Левин подошел к столу, заплатил проигранные им на тузы сорок рублей, заплатил каким-то таинственным образом известные старичку лакею, стоявшему у притолоки, расходы по клубу и, особенно размахивая руками, пошел по всем залам к выходу.

IX

– Облонского карету! – сердитым басом прокричал швейцар. Карета подъехала, и оба сели. Только первое время, пока карета выезжала из ворот клуба, Левин продолжал испытывать впечатление клубного покоя, удовольствия и несомненной приличности окружающего; но как только карета выехала на улицу и он почувствовал качку экипажа по неровной дороге, услыхал сердитый крик встречного извозчика, увидел при неярком освещении красную вывеску кабака и лавочки, впечатление это разрушилось, и он начал обдумывать свои поступки и спросил себя, хорошо ли он делает, что едет к Анне. Что скажет Кити? Но Степан Аркадьич не дал ему задуматься и, как бы угадывая его сомнения, рассеял их.

– Как я рад, – сказал он, – что ты узнаешь ее. Ты знаешь, Долли давно этого желала. И Львов был же у нее и бывает. Хоть она мне и сестра, – продолжал Степан Аркадьич, – я смело могу сказать, что это замечательная женщина. Вот ты увидишь. Положение ее очень тяжело, в особенности теперь.

– Почему же в особенности теперь?

– У нас идут переговоры с ее мужем о разводе. И он согласен; но тут есть затруднения относительно сына, и дело это, которое должно было кончиться давно уже, вот тянется три месяца. Как только будет развод, она выйдет за Вронского. Как это глупо, этот старый обычай кружения, «Исаия ликуй», в который никто не верит и который мешает счастью людей! – вставил Степан Аркадьич. – Ну, и тогда их положение будет определенно, как мое, как твое.

– В чем же затруднение? – сказал Левин.

– Ах, это длинная и скучная история! Все это так неопределенно у нас. Но дело в том, – она, ожидая этого развода здесь, в Москве, где все его и ее знают, живет три месяца; никуда не выезжает, никого не видит из женщин, кроме Долли, потому что, понимаешь ли, она не хочет, чтобы к ней ездили из милости; эта дура княжна Варвара – и та уехала, считая это неприличным. Так вот, в этом положении другая женщина не могла бы найти в себе ресурсов.
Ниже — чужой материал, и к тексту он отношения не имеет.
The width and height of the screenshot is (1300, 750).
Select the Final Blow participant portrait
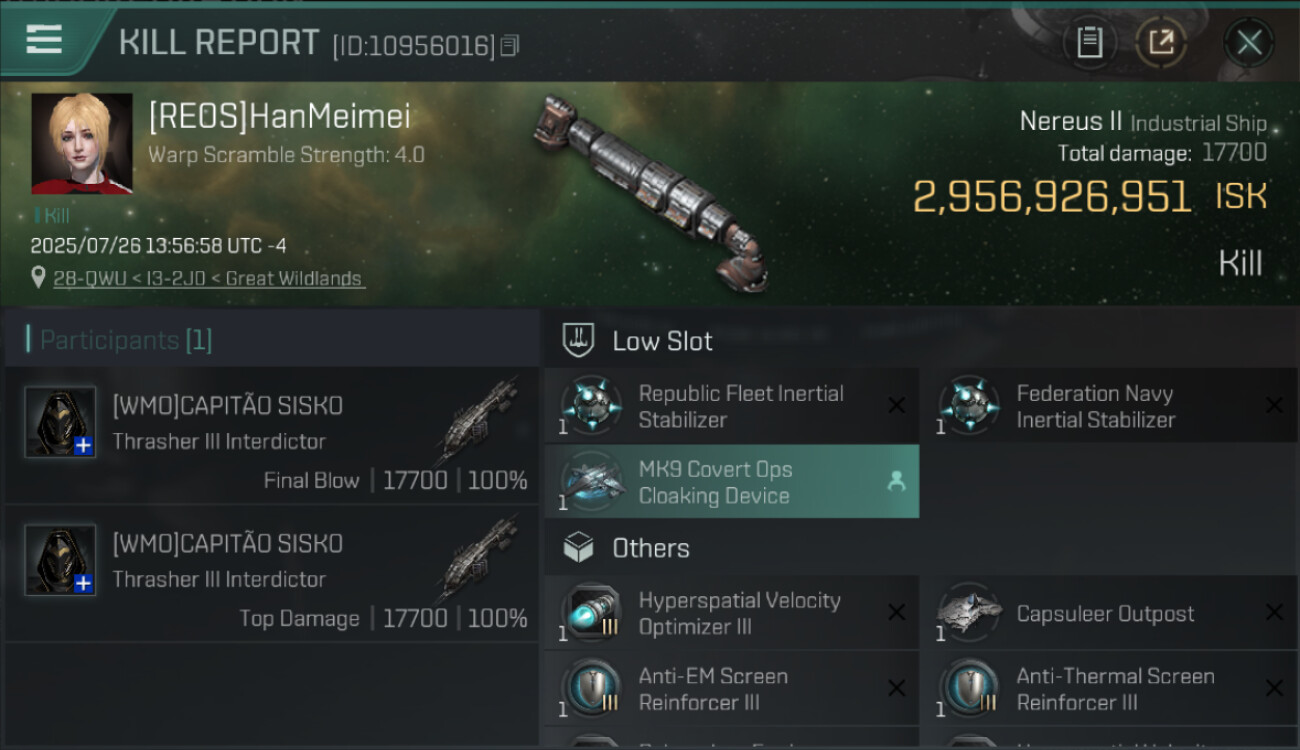point(60,422)
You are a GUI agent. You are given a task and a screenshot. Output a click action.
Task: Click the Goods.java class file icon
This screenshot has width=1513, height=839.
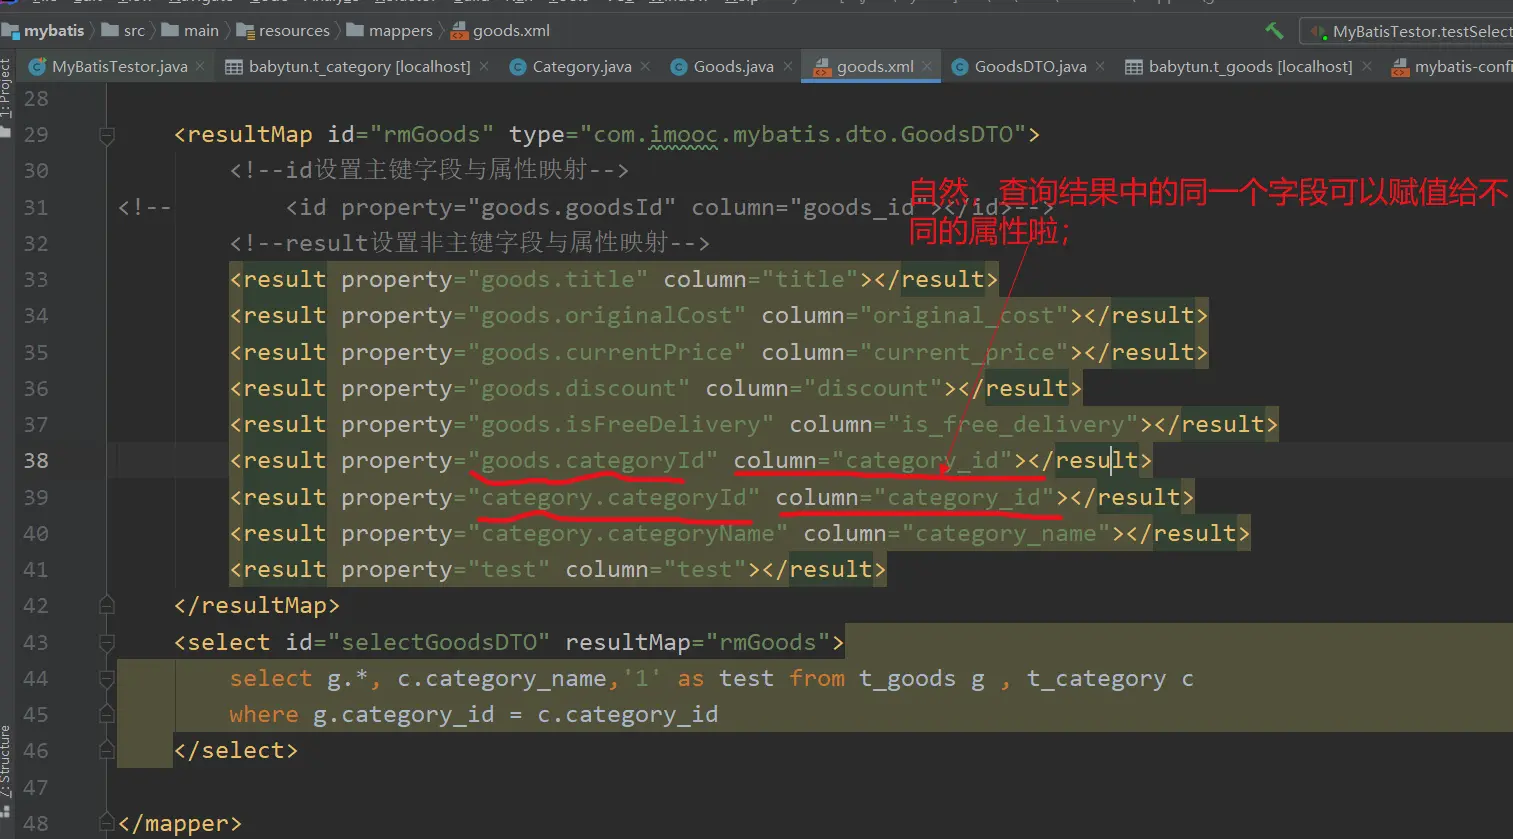679,67
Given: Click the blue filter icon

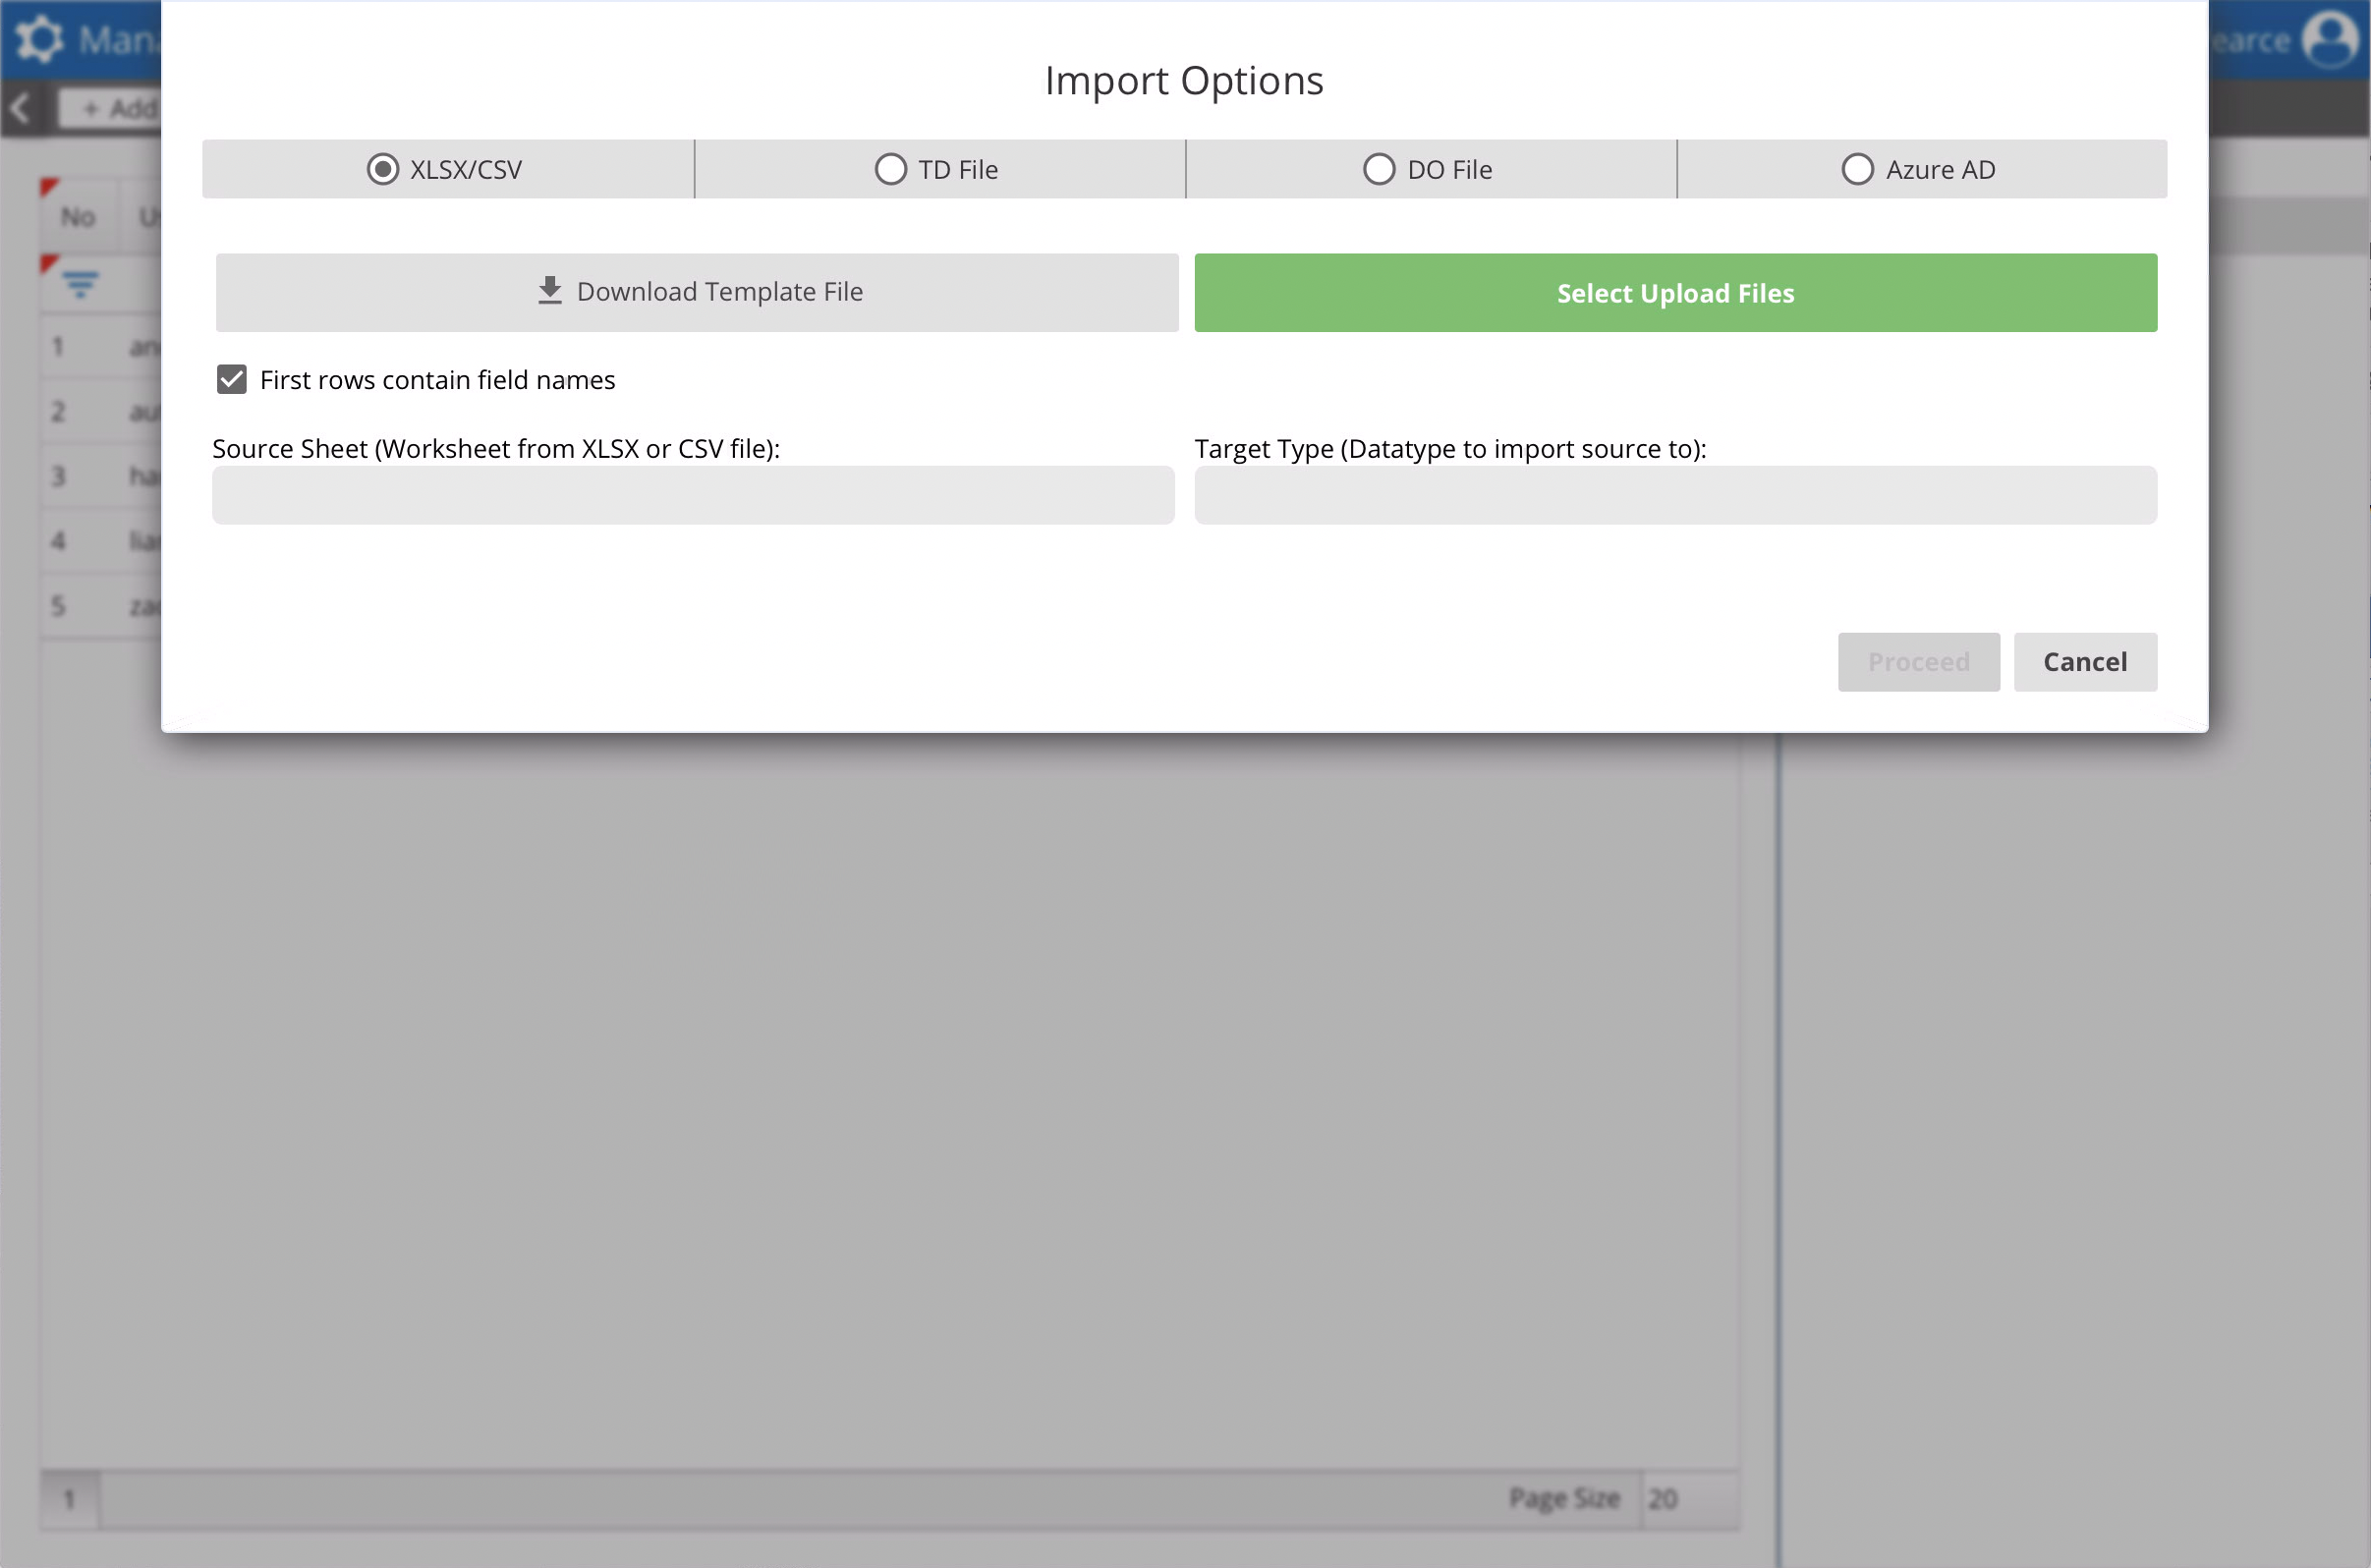Looking at the screenshot, I should [x=81, y=284].
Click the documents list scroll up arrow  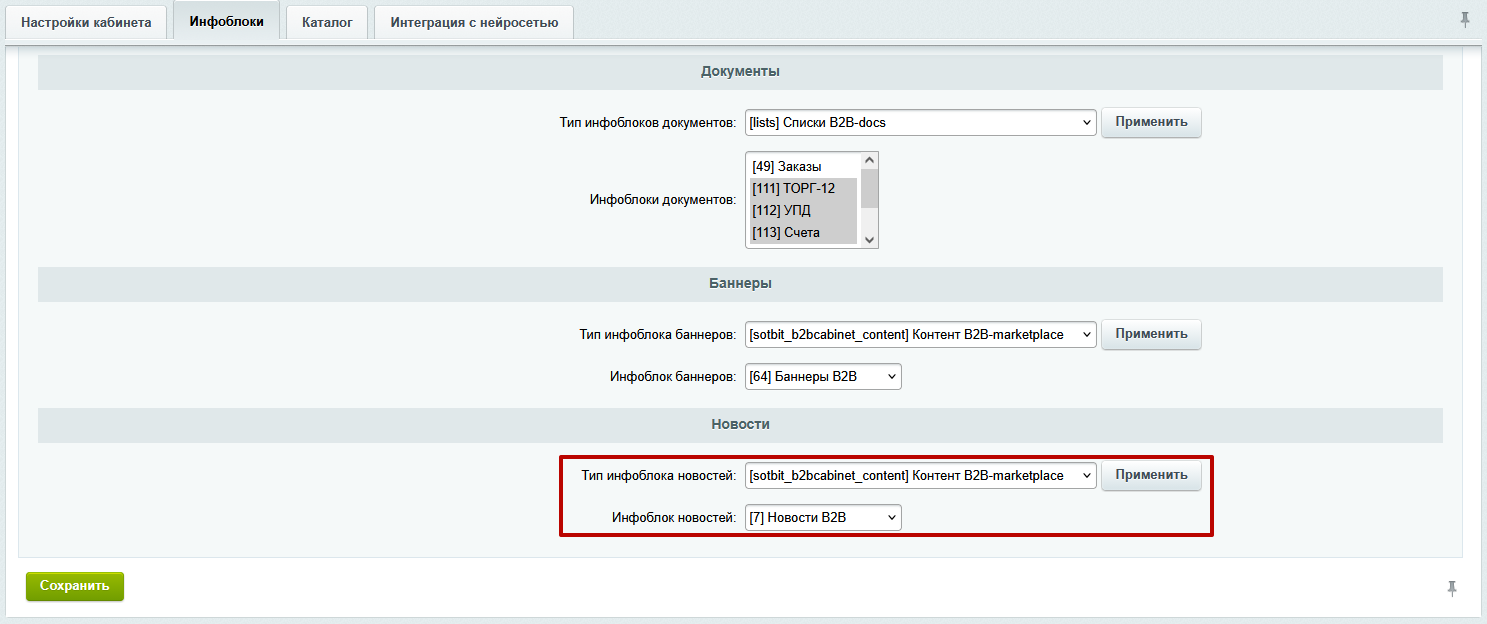tap(869, 160)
Она же, вот ты увидишь, как она устроила свою жизнь, как она спокойна, достойна. Налево, в переулок, против церкви! – крикнул Степан Аркадьич, перегибаясь в окно кареты. – Фу, как жарко! – сказал он, несмотря на двенадцать градусов мороза, распахивая еще больше свою и так распахнутую шубу.

– Да ведь у ней дочь; верно, она ею занята? – сказал Левин.

– Ты, кажется, представляешь себе всякую женщину только самкой, une couveuse,[274] – сказал Степан Аркадьич. – Занята, то непременно детьми. Нет, она прекрасно воспитывает ее, кажется, но про нее не слышно. Она занята, во-первых, тем, что пишет. Уж я вижу, что ты иронически улыбаешься, но напрасно. Она пишет детскую книгу и никому не говорит про это, но мне читала, и я давал рукопись Воркуеву… знаешь, этот издатель… и сам он писатель, кажется. Он знает толк, и он говорит, что это замечательная вещь. Но ты думаешь, что это женщина-автор? Нисколько. Она прежде всего женщина с сердцем, ты вот увидишь. Теперь у ней девочка англичанка и целое семейство, которым она занята.

– Что же, это филантропическое что-нибудь?

– Вот ты все хочешь видеть дурное. Не филантропическое, а сердечное. У них, то есть у Вронского, был тренер-англичанин, мастер своего дела, но пьяница. Он совсем запил, delirium tremens,[275] и семейство брошено. Она увидала их, помогла, втянулась, и теперь все семейство на ее руках; да не так, свысока, деньгами, а она сама готовит мальчиков по-русски в гимназию, а девочку взяла к себе. Да вот ты увидишь ее.